Thomas Ott is a genius, and this work is yet another testament to his talent.
How can simplicity be so effective? He makes it seem effortless, but it’s anything but.
While his illustrations are mesmerizing, you can’t linger too long on a single panel. Once the narrative kicks in, you’ll find yourself eagerly flipping to the next page to see what happens next.
For a story with minimal text, his ability to captivate is superb.
The tale is creepy and eerie, reminiscent of an episode of The Twilight Zone.
I liked Thomas Ott's artwork. The high contrast black and white images, highly detailed and expressive, render the surreal, dark and twisted atmosphere perfectly. His framing is brilliant too. Cinema Panopticum consists of five surreal, Kafkaesque stories. The first story was absolutely brilliant.
Ott is a fucking master. Great stories that are horrifying with a slight comedic touch, all ramping up until the final conclusion. This book rules and everyone who likes horror should pick it up.
I think I found a new favorite author/graphic artist. He reminded me of Shaun Tan, but make it a million times darker.

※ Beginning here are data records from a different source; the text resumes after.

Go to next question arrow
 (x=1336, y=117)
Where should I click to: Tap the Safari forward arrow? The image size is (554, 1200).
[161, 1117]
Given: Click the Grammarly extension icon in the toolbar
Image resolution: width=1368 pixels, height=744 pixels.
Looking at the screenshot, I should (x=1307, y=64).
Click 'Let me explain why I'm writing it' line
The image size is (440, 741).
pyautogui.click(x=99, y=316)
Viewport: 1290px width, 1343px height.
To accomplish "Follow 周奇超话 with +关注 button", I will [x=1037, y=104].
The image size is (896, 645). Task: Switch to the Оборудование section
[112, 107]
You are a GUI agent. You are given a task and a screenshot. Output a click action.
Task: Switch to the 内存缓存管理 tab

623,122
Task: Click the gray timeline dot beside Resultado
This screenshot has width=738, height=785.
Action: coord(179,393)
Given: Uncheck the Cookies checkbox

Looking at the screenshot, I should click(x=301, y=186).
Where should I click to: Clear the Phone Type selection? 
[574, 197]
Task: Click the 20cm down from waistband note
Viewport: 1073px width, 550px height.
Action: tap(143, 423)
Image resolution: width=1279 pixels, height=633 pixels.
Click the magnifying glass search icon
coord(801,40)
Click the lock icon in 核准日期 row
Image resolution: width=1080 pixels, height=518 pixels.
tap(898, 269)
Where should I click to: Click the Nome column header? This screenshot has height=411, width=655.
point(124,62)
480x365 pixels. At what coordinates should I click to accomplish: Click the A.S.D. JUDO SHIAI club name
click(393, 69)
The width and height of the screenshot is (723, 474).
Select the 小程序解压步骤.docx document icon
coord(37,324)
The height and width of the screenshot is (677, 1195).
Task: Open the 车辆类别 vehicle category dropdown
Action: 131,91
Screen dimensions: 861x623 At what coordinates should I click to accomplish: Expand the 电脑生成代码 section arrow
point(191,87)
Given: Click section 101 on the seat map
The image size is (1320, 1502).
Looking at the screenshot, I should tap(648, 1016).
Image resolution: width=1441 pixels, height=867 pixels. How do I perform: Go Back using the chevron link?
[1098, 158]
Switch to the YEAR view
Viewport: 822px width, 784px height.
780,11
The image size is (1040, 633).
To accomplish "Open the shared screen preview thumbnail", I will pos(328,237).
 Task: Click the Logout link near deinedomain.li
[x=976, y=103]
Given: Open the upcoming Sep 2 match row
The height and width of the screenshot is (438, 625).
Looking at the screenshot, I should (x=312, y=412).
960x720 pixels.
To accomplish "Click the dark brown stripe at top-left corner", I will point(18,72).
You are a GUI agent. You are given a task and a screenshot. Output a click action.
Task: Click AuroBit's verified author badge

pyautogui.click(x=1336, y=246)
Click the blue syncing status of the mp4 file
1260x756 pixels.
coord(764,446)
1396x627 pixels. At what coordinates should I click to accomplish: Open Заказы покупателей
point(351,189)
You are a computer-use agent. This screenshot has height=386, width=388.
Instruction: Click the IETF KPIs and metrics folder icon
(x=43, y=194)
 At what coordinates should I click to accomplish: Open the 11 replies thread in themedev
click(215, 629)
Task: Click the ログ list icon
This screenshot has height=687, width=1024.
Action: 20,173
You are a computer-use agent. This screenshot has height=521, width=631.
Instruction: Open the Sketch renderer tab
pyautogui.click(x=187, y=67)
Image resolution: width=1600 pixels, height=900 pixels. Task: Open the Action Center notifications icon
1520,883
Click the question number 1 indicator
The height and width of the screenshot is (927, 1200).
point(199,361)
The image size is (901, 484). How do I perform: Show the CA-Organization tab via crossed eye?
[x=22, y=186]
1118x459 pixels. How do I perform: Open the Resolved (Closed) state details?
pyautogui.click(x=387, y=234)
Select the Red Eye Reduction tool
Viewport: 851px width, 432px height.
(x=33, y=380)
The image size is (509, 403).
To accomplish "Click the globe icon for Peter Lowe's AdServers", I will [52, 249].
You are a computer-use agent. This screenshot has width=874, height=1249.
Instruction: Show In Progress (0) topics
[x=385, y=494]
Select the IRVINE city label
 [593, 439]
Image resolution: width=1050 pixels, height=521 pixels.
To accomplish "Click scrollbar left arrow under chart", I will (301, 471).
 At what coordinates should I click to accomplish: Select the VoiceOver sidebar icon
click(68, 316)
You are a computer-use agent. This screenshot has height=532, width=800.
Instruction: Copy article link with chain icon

The imagination and the darkness and all the meanings conveyed in these black and white wordless stories were just breathtaking. It starts with a girl not finding anything to play in the carnival since she doesn't have enough money, then she finds these projectors or little cinemas that each has a title and a price that fits the money she has, and oh boy, each story is wilder than the one before. it left me at the edge of my seat! I wanted to know what she saw in the end. (maybe it was a bad premonition?)
anyway, I'm on my way now to read everything by Thomas Ott!
First time read swiss artist Thoma Ott's work, and became a fan.
i came to read this one as the cover caught my eyes, very much like Shirley Jackson's We Have Always Lived in the Castle. Following my impulse was worth it, his art style was interesting, so was his wordless storytelling in a graphic novel.
Cinema Panopticum is an anthology of 4 unsettling stories; or 5, because it all 'comes around'. The Hotel, The Champion, The Experiment, The Prophet. A girl, the protagonist, watches these stories in a bioscope arcade, one-by-one, and we witness some scattered peculear stories. At the end, re-reading the graphic novel from the beginning is a must!
A little girl visits a fair where she can’t seem to afford any attractions until she sees a cinema 🎦 where she gets to experience some terrifying tales . Short and nightmarish with shades of Kafka.